Quick Inverted Pissaladière Tarts

The recent popularity of flipped tarts, which became popular on video platforms and social networks a recently, may have started with a tasty and easy peach and honey puff pastry or an creative savory tart that even resulted in a whole book on upside-down cooking. Personally, I’ve been enjoying myself with inverted baking recently, from an lengthy vegetable pastry to these fast mini French tarts. It’s a simple, creative method to make something that seems especially impressive.
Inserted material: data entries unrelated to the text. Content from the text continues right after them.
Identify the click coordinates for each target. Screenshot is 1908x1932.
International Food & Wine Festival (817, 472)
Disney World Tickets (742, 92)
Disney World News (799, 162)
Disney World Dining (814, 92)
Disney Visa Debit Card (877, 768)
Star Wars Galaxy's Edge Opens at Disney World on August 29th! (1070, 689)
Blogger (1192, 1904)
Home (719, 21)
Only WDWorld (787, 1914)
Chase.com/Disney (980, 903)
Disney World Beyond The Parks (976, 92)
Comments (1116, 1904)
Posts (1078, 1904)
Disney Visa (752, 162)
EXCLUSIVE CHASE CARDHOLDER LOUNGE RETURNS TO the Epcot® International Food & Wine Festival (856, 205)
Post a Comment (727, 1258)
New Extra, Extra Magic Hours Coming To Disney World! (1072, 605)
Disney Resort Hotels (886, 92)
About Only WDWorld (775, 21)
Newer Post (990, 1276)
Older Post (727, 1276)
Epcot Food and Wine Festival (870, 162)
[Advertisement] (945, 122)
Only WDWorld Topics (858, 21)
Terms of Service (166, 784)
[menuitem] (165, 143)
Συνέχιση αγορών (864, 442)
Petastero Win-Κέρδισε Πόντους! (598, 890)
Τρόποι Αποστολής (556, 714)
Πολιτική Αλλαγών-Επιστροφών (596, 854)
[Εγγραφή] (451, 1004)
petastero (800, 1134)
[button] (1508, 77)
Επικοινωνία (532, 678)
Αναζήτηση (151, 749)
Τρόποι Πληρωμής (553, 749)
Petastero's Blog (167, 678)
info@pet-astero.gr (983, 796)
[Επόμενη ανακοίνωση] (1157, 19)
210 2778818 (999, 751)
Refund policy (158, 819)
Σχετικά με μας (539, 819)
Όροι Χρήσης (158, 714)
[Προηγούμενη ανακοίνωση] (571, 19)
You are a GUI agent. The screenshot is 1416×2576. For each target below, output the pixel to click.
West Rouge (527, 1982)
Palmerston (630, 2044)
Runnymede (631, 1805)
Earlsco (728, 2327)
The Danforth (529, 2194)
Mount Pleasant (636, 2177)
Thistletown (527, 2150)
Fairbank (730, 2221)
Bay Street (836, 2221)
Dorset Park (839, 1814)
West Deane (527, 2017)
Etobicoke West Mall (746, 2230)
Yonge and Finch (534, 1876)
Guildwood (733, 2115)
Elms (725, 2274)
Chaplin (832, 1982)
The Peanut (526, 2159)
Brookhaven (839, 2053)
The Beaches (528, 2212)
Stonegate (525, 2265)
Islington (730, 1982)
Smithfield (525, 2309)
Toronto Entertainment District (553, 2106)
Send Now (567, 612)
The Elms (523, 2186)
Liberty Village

Produces 4 single servings

  • 1 sweet onion
  • 2 tbsp vegetable oil
  • 1 tbsp maple syrup
  • Salt and black pepper
  • 8 salted fish (or 4, for a subtler taste)
  • Dark pitted olives, to taste
  • 120g pastry – flaky or shortcrust is suitable as well

Heat the appliance to a hot oven. Peel and clean the onion, then slice into four sizable, circular pieces. Cover a heat-resistant cookie sheet with non-stick paper, then imagine where you will put each round of onion. Sprinkle those spots with oil and syrup, then add salt and pepper. Put two small fish on top of each seasoned area and cover them with a slice of onion. Nestle a few black olives among the onions, then sprinkle with a little more oil, sweetener, seasoning and spice.

Switch on two side-by-side burners to a warm setting, put the pan on top of the rings and leave the onions to simmer without moving for a short time.

Meanwhile, on a sprinkled with flour board, roll out the dough and trim it into four squares big enough to top each slice of onion. Precisely lay one pastry rectangle on top of each piece of onion, press down around the edges with the flat side of a tool, then bake for 20 minutes, until the crust is crispy. Place a board on top of the baking sheet, then flip to flip the tarts on to the surface. Carefully lift off the paper and serve.

Richard Nelson
Richard Nelson

A seasoned journalist and analyst specializing in international relations and global policy, with over a decade of experience.